■ Directions for this task ■
In the listing below, find the line with "Where should I" and the line with "Task: Open the Recycle Bin desktop icon". Repeat those two lines and all lines between them exactly.
+-------+
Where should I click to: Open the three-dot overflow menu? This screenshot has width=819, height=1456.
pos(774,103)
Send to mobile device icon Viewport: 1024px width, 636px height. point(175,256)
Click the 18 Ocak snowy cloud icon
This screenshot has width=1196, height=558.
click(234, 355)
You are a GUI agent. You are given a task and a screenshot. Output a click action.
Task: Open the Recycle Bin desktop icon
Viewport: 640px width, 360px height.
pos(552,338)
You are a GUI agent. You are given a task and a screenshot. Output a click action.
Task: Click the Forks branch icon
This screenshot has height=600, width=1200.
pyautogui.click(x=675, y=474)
+-------+
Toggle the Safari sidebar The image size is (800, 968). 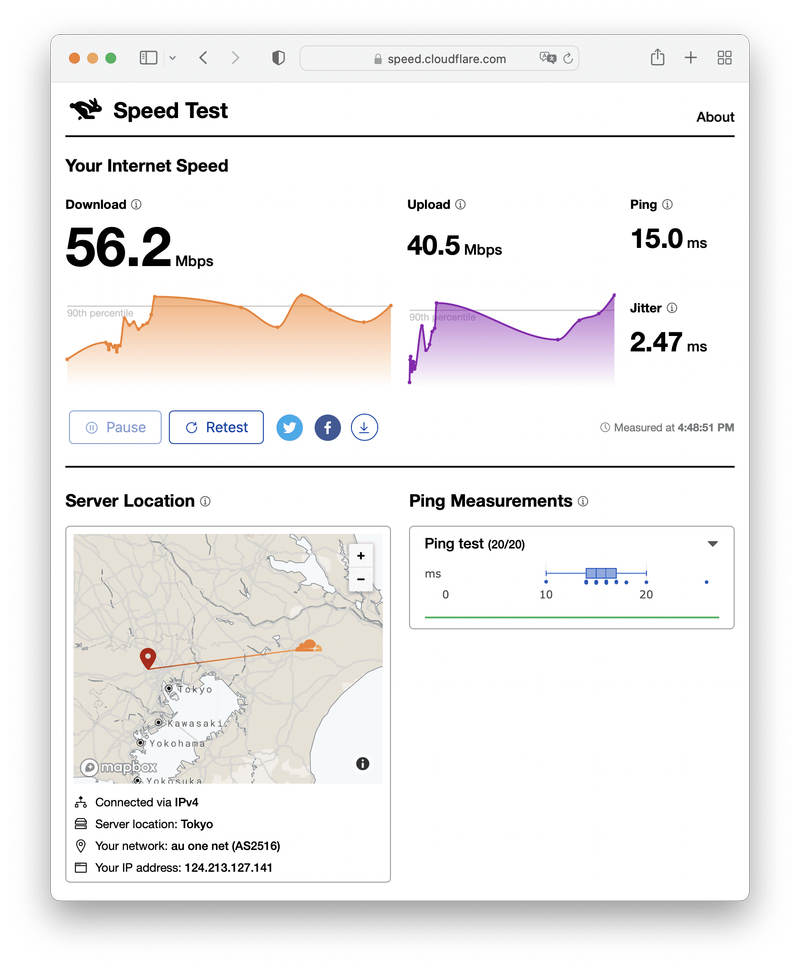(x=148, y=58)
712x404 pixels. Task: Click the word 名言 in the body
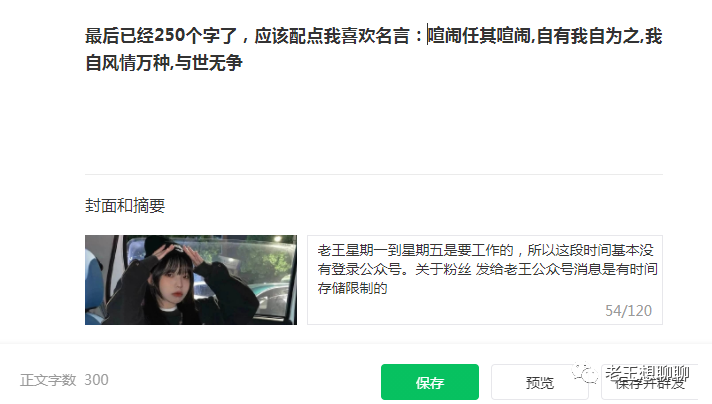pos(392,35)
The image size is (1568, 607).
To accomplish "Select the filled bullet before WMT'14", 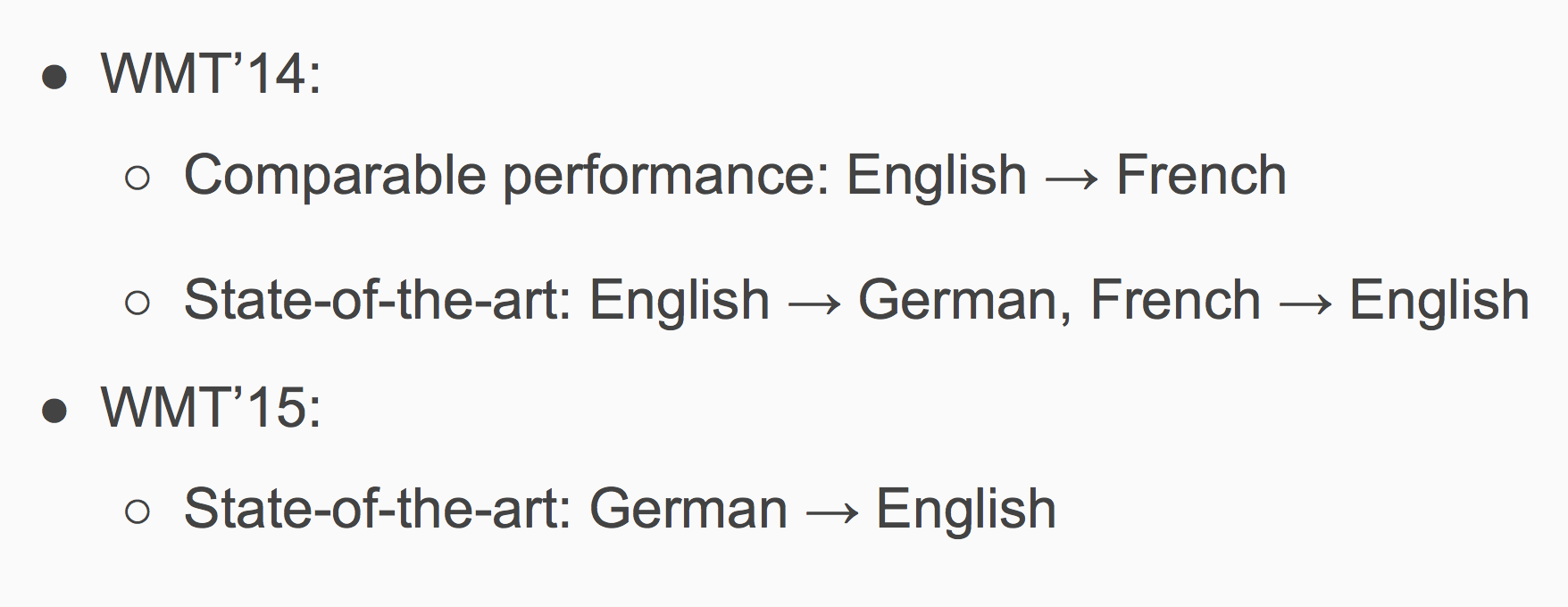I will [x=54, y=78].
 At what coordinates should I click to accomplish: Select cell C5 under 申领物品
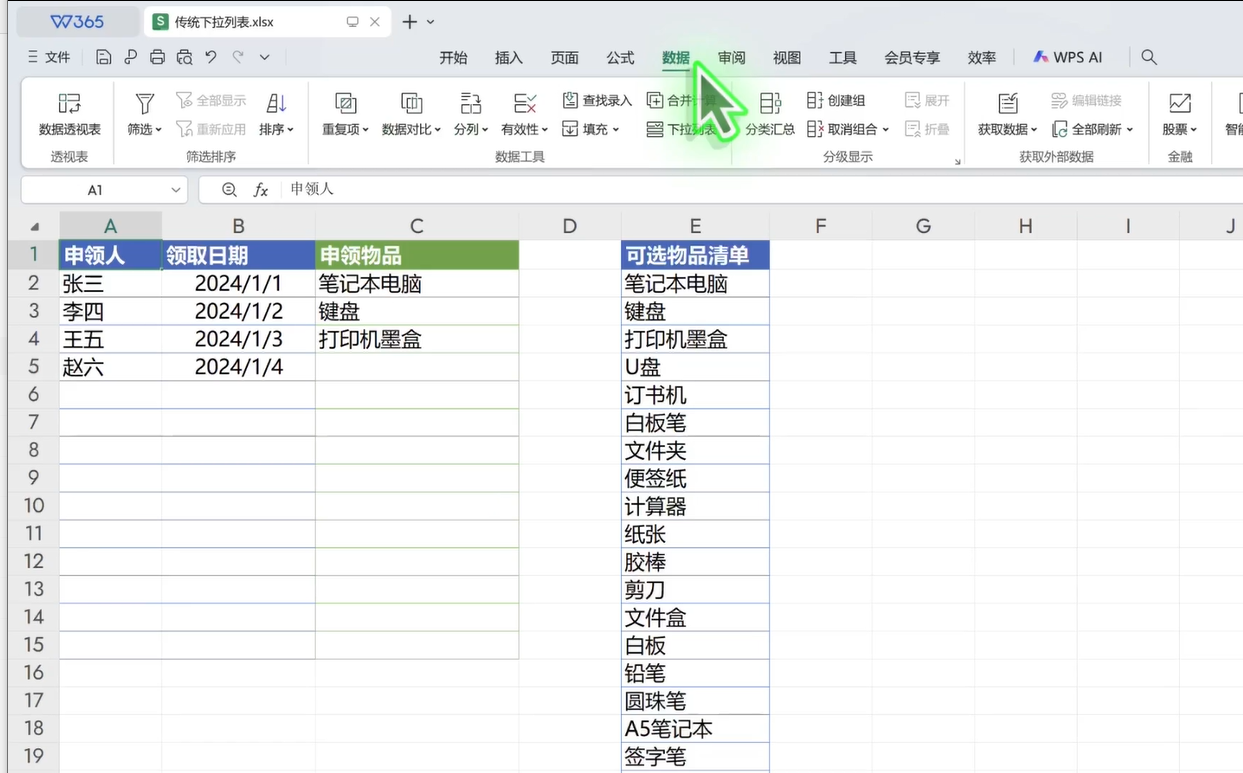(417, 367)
+-------+
■ Problem solution ■
Where should I click to: Open the three-dot overflow menu? This screenshot has width=819, height=1456.
pos(774,103)
Send to mobile device icon Viewport: 1024px width, 636px height. point(175,256)
Click the 18 Ocak snowy cloud icon
This screenshot has width=1196, height=558.
click(234, 355)
You are a GUI agent. You are given a task and a screenshot. Output a click action.
Task: Open the Recycle Bin desktop icon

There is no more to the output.